Numerical Study on Aging Dynamics in the 3D Ising Spin-Glass Model. II. Quasi-Equilibrium Regime of Spin Auto-Correlation Function

TL;DR

This study uses Monte Carlo simulations to analyze the aging behavior of the 3D Ising spin-glass model, focusing on the quasi-equilibrium regime of the spin auto-correlation function and its scaling properties.

Contribution

It provides new insights into the scaling behavior of effective stiffness and droplet excitations during aging in the 3D Ising spin-glass model, linking simulation results to experimental observations.

Findings

Effective stiffness follows expected scaling with droplet size.

Growth law of domain walls extracted from simulations.

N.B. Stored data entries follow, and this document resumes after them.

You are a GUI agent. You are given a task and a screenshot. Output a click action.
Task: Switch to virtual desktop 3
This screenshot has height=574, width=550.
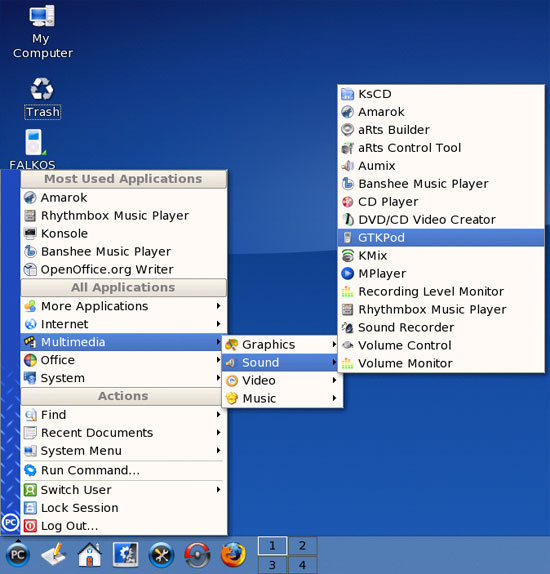tap(272, 565)
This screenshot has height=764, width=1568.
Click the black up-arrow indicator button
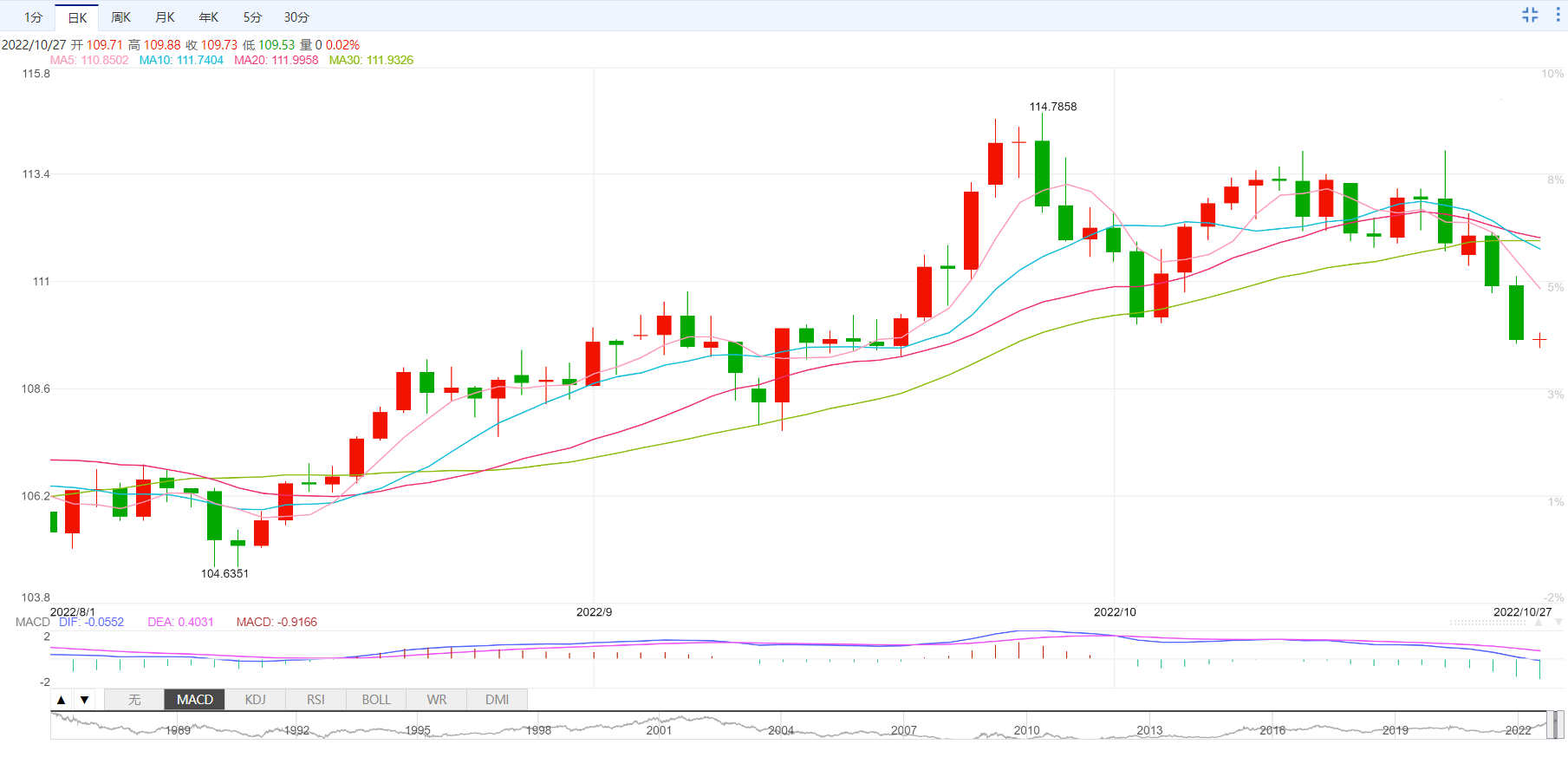tap(62, 700)
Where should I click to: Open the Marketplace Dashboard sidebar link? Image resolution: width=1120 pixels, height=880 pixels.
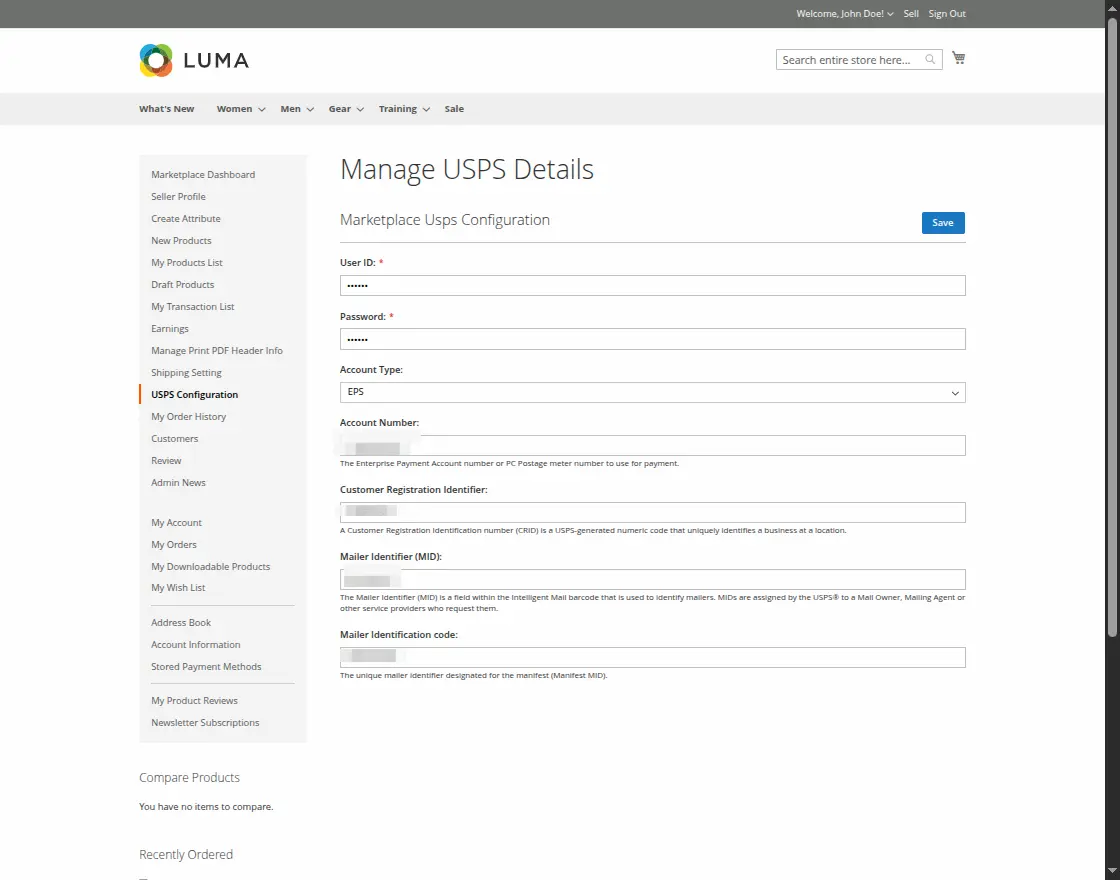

Weak violation of time translational invariance observed.

Abstract

Using Monte Carlo simulations, we have studied isothermal aging of three-dimensional Ising spin-glass model focusing on quasi-equilibrium behavior of the spin auto-correlation function. Weak violation of the time translational invariance in the quasi-equilibrium regime is analyzed in terms of {\it effective stiffness} for droplet excitations in the presence of domain walls. Within the range of computational time window, we have confirmed that the effective stiffness follows the expected scaling behavior with respect to the characteristic length scales associated with droplet excitations and domain walls, whose growth law has been extracted from our simulated data. Implication of the results are discussed in relation to experimental works on ac susceptibilities.